# Excerpt to read
════

Teaching Jewish identity through algorithms - opinion

What if our social media feed wasn’t just a space for scrolling and separation but a new kind of Seder table?

 Taking a selfie at a Passover Seder last year: We must go to where young minds have already gone and where old ideas are reborn with new passion and purpose, the writer maintains. (Nati Shohat/Flash90) (photo credit: NATI SHOHAT/FLASH90)
Taking a selfie at a Passover Seder last year: We must go to where young minds have already gone and where old ideas are reborn with new passion and purpose, the writer maintains. (Nati Shohat/Flash90)
(photo credit: NATI SHOHAT/FLASH90)

Each year at the Passover Seder, we gather around the table with ancient texts in hand, deeply rooted in generations of tradition but propelled by a singular directive: Ask questions.

It’s not only about answers – it’s about awakening curiosity and reliving our shared story. The Four Questions, traditionally posed by the youngest at the table, are not quaint rituals – they are bold disruptions that challenge the assumptions of the night. In doing so, they unlock the possibility of transformation and a renewed connection to our origins. They declare that freedom begins with the courage to ask “Why?”

As AI evolves and our digital footprint expands, I find myself reflecting on how we might bring that same spirit of inquiry to one of the most powerful forces shaping our children and ourselves today: social media.

════

# Provided data
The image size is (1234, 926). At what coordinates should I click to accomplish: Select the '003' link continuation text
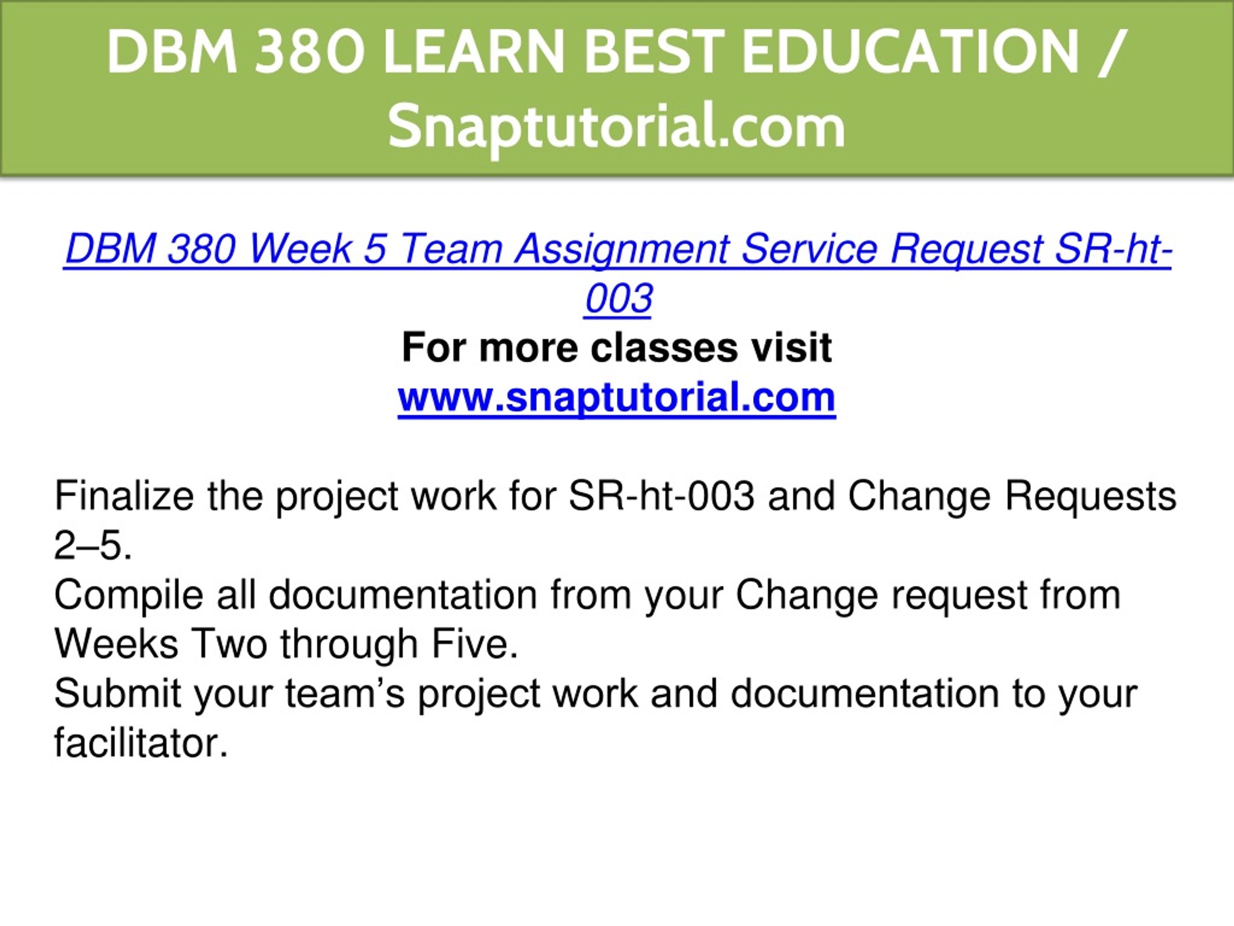tap(618, 299)
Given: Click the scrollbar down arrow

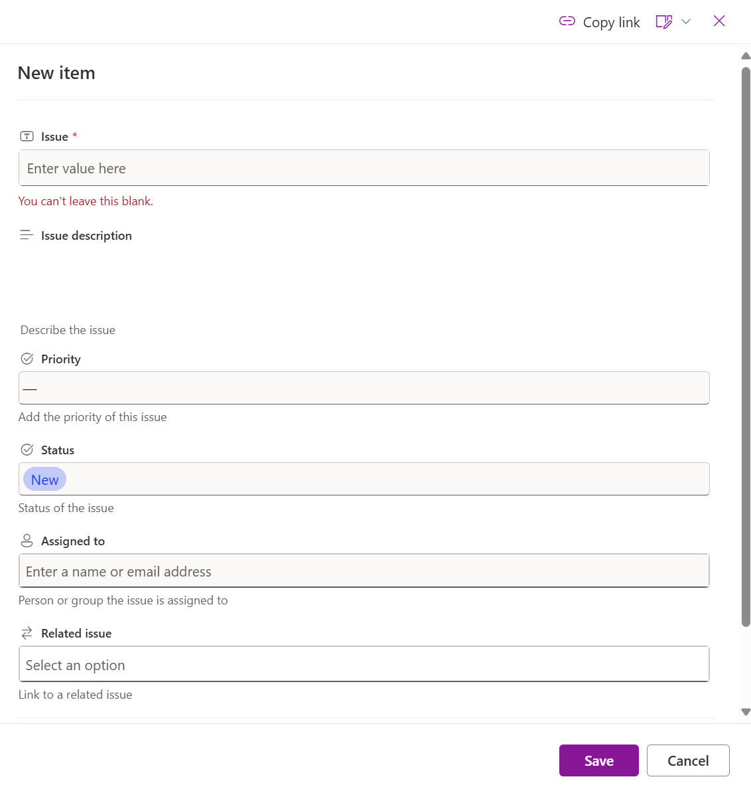Looking at the screenshot, I should [745, 712].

════

# Stated exercise 1
Decide whether each statement agrees with the opinion piece on teaching Jewish identity through algorithms. Answer yes or no for each, and quote the words of the piece that decide it.
(a) The Four Questions are traditionally asked by the oldest person at the table.
(b) The Seder is described as driven by one directive: to ask questions.
(c) The piece says that freedom begins with having the correct answers.
# Stated exercise 2
Carry on the opinion piece about teaching Jewish identity through algorithms from the point where it stops.

# Reply 1
(a) No: "traditionally posed by the youngest at the table"
(b) Yes: "propelled by a singular directive: Ask questions."
(c) No: "They declare that freedom begins with the courage to ask “Why?”"

# Reply 2
In many ways, social media has become our modern-day servitude. We are no longer building pyramids for Pharaoh, but we are enslaved to the infinite scroll. The upward swipe has become our new taskmaster, dictating how we think, feel, and perceive the world. 

Hours vanish into the virtual ether, yet we emerge no freer, no wiser, no more connected. The promise of boundless connectivity has, paradoxically, produced a generation chained to curated images, half-truths, and algorithmic affirmation.

 Recommended white wines for Passover 2025 (credit: SHUTTERSTOCK)
Recommended white wines for Passover 2025 (credit: SHUTTERSTOCK)

Like the 10 plagues that shattered the illusion of order in Egypt, today’s digital domains, such as Facebook, Instagram, TikTok, and X/Twitter are plagued by disconnection. Algorithmic silos, coded to keep us engaged, in fact keep us confined. These echo chambers reflect our own biases, breeding polarization rather than dialogue, mimicry rather than meaning.

But must true redemption come from rejecting these platforms altogether? Or might we reclaim our real-world selves from the inside out, by rewriting the algorithm?

What if our social media feed wasn’t just a space for scrolling and separation but a new kind of Seder table? A space that brings order and unity. A place where we can rediscover ancient wisdom with renewed urgency.

What if we dared to ask: Could the tools of the Metaverse help us better educate and inspire Jewish youth? Could we transform these platforms into portals not leading away from Jewish identity but deeper into it?

To begin, we must rethink how we consume ideas, how we construct our virtual identities, and how we elevate the digital experience to align with our values and lived purpose.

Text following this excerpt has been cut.